Burundi: reprise des manifestations à Bujumbura

Au Burundi,Nouvelle journée de manifestation, ce jeudi, au Burundi, après une relative accalmie la veille. Il y a eu quelques rassemblements dans plusieurs quartiers de la capitale, Citibitoke, Nyakabiga et Musaga, où les manifestants ont parfois érigé des barricades. Le plus gros rassemblement a eu lieu à Musaga, ce quartier si actif depuis le début de la contestation. Un cortège a aussi traversé plusieurs quartiers, sous les applaudissements des habitants, avant d’arriver sur la route nationale 3 où la police est intervenue.

Il y a eu cet extraordinaire face-à-face, à un mètre d’écart, entre des centaines de manifestants et des policiers anti-émeutes. Les jeunes avaient, cette fois, un service d’ordre pour contenir la foule. Ils se sont mis à chanter des chansons anti-Nkurunziza, le président burundais, et l’hymne national tout en agitant des pancartes, mais aussi des corbeaux morts attachés sur une croix. Une façon de parodier le symbole du parti au pouvoir, un aigle. « L’aigle est mort », scandaient les manifestants.

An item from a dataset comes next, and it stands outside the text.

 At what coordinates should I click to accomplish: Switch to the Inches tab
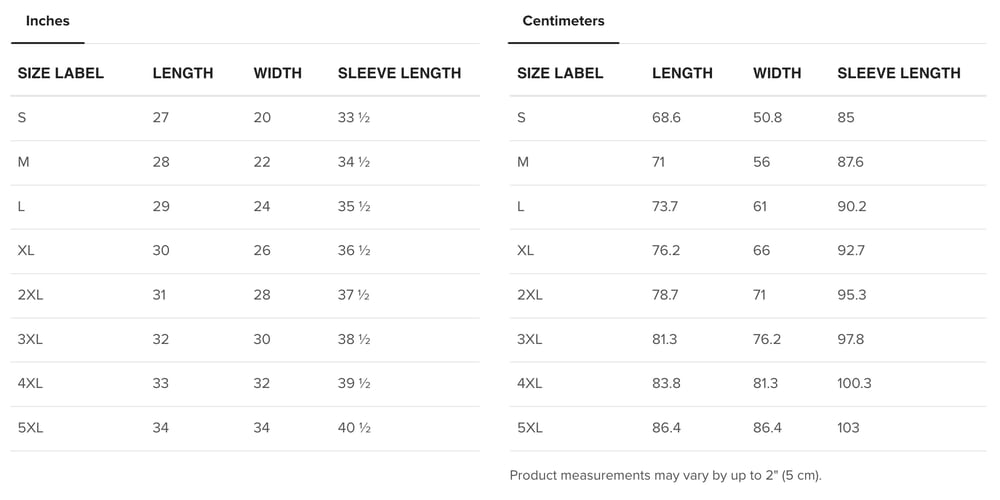pos(47,21)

Ils ont fait demi-tour pour rallier d’autres cortèges et entamer une tournée des quartiers sud avec comme objectifs la route nationale 3 et le centre-ville. Des manifestants persuadés que l’arrivée des envoyés spéciaux des Etats-Unis, des Nations unies et autres représentants de la communauté internationale allaient les protéger. « Les policiers aujourd’hui ne vont pas oser tirer. »

Plusieurs blessés par balle

Conviction renforcée par le fait que les policiers se sont repliés sur leur passage, les laissant atteindre la route nationale 3. Ils ont peut-être fait 500 mètres quand deux pickups de la police sont arrivés à vive allure. Les manifestants ont alors fui et les policiers à peine descendus se sont mis à tirer d’abord des gaz lacrymogènes puis à balles réelles. Le bilan provisoire de la Croix-Rouge fait état de neuf blessés, dont certains par balle.

Arrivé sur les lieux après l’assaut, le ministre de la Sécurité publique a démenti l’usage de balles réelles et assurait que les forces de l’ordre ont l’obligation d’arrêter ces manifestations illégales, cette insurrection. Il disait ne pas être informé du fait que les policiers avaient donné l’assaut sans sommation et attendait un rapport. Il y a eu de nombreuses arrestations, dont plusieurs femmes, l’une d’entre elles a hurlé aux policiers : « Je suis Burundaise, j’ai le droit de manifester, pourquoi me brutalisez-vous ? »

Ce matin, les étudiants de Bujumbura ont quitté les résidences universitaires suite à une ordonnance les fermant pour raisons de sécurité. « Ils sont en train de bafouer nos droits. Ceux qui veulent manifester devraient en avoir le droit », disaient certains étudiants qui estiment qu’il s’agit d’une punition de la part des autorités.